27/03/2020 por André Lorenzetti

Há muitos anos que os brasileiros não assistem a tantas entrevistas, especialmente por imagem (seja na TV, internet ou outras mídias), movidos pela vontade e necessidade de se manter informado a respeito da Covid-19. Pelo que me lembro, a última vez que algo similar ocorreu foi na ocasião do fatídico Plano Collor, pois todos os brasileiros foram impactados e havia um absoluto desconhecimento e choque inicial (situação muito similar à atual).

Sem dúvida, é muito nítido como os bons entrevistados ajudam a transmitir uma informação de qualidade, confiável e fácil de se entender. Auxilia o trabalho dos jornalistas, realiza uma ação de utilidade pública e é adequadamente compreendido pela audiência. Credibilidade com conteúdo, essa é a percepção de quem assiste a essas entrevistas.

Por outro lado, um entrevistado que transmite insegurança, é prolixo ou confuso, se irrita no meio da entrevista, entre outras questões, perde a oportunidade de oferecer um bom conteúdo ou se posicionar como fonte confiável e respeitável.
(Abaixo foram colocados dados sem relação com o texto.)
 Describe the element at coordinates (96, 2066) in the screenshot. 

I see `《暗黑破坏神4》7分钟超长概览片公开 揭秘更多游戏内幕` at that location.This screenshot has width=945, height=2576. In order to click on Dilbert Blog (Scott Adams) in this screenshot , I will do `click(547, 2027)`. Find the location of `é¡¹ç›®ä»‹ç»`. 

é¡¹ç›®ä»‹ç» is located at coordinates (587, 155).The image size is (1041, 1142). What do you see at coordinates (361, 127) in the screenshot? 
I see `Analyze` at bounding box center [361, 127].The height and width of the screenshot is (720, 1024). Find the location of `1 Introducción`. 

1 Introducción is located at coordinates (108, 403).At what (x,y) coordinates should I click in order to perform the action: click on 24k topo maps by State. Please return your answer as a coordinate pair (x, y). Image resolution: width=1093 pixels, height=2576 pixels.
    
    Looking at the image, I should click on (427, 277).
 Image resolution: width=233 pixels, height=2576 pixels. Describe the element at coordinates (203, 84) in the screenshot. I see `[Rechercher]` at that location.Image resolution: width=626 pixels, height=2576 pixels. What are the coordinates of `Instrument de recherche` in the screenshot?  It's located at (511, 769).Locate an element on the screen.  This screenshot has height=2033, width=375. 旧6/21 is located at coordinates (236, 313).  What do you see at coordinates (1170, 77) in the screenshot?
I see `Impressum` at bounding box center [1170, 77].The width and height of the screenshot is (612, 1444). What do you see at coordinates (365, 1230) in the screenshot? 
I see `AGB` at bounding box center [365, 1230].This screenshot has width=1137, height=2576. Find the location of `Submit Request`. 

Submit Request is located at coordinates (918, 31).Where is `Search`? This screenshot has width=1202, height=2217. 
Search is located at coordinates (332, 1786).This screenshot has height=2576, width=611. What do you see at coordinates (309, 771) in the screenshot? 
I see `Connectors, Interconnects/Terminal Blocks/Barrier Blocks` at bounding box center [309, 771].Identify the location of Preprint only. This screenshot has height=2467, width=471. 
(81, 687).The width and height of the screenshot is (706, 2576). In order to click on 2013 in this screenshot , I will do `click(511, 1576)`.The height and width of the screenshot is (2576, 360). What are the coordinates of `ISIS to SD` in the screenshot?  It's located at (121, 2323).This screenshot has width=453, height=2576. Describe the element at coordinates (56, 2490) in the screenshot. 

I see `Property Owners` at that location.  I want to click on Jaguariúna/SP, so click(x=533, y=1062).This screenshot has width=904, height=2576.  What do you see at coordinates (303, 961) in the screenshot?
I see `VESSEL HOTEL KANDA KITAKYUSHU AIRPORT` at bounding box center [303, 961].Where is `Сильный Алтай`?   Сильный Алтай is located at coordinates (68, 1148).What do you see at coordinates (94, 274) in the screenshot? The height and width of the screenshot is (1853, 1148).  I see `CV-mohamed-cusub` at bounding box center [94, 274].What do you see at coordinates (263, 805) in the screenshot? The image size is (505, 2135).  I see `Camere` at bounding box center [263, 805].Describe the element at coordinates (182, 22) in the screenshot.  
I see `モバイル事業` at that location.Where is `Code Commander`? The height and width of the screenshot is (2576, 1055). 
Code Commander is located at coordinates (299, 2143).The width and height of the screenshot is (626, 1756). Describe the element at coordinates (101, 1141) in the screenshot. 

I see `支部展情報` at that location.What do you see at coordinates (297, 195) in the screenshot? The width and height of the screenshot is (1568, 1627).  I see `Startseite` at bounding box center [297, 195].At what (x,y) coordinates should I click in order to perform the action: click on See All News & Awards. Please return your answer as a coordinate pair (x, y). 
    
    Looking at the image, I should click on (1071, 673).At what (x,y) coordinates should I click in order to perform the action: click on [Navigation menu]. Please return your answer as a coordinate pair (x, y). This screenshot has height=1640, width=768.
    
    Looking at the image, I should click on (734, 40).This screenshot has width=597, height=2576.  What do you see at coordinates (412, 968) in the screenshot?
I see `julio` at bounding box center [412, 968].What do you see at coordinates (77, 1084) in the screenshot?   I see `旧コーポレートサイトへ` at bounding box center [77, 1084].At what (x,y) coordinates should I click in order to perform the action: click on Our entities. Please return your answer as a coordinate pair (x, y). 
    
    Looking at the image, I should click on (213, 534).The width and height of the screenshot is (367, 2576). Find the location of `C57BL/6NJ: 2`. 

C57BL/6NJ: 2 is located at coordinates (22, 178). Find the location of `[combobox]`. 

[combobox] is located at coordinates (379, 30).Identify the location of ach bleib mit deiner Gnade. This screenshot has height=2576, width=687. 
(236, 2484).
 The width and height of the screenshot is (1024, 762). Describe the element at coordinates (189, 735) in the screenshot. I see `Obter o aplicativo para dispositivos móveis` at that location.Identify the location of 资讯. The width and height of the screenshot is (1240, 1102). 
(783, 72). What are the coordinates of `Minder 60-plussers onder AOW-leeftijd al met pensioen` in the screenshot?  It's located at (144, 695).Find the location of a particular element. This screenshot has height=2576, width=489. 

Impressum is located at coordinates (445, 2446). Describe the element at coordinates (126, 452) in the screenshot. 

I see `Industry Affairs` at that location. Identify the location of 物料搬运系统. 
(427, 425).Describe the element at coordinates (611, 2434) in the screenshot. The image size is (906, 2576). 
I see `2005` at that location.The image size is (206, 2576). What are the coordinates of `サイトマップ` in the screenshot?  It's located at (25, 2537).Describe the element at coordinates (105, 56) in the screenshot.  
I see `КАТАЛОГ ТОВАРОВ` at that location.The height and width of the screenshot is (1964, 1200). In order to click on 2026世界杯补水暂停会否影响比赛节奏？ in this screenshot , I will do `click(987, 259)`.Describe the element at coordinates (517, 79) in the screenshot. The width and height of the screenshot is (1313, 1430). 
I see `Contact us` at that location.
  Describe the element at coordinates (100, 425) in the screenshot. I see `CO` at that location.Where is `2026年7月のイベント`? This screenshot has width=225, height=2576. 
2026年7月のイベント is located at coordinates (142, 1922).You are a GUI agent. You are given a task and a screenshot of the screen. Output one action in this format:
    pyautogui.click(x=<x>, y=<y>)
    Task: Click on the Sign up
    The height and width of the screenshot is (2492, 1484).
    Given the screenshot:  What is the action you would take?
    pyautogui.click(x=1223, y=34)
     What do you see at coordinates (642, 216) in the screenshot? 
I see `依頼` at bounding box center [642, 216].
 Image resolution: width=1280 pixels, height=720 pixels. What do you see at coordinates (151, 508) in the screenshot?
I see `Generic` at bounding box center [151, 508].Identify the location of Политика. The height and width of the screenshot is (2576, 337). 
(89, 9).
Pode ser que esse profissional detenha muito conhecimento, mas não consiga demonstrar essa profundidade frente a uma câmera ou microfone.

O profissional nasce sabendo dar uma boa entrevista ou se preparou para isso?

Como tantas outras habilidades profissionais, essa pode ser desenvolvida por técnicas adequadas, sendo a mais conhecida, aquela chamada de “media training”, mas que prefiro chamar de “preparação de porta-vozes”, pois prepara o profissional a se posicionar como porta-voz da empresa ou do assunto diante diversos públicos e situações.

Há empresas que realizam tais treinamentos anualmente com seus executivos por entenderem que é um excelente investimento. Quando bem conduzido, os executivos compartilham essa mesma percepção, pois é uma habilidade desenvolvida para a vida inteira, e não exclusivamente para entrevistas com a imprensa.

As oportunidades em que um executivo precisa se colocar adequadamente e responder perguntas são únicas, não se repetem da mesma maneira com as mesmas pessoas do outro lado. Se não forem bem aproveitadas, foram perdidas.

A cada sessão de treinamento que esse profissional faz, melhor ele fica, bem como a cada entrevista concedida, melhor o entrevistado deve ficar se tiver a humildade e a atenção de perceber seus pontos a serem aprimorados.

Participar de um “media training” não é se preparar para enganar ninguém, mas aprender a oferecer o melhor conteúdo para cada público, com objetividade, segurança e serenidade.

Se durante e após o auge dessa pandemia os investimentos serão revistos, cabe lembrar como foi convincente ouvir as boas entrevistas de alguns porta-vozes oficiais e avaliar se o seu cliente o vê da mesma maneira. Aprimorar essa habilidade é prioridade, especialmente em situações de crises.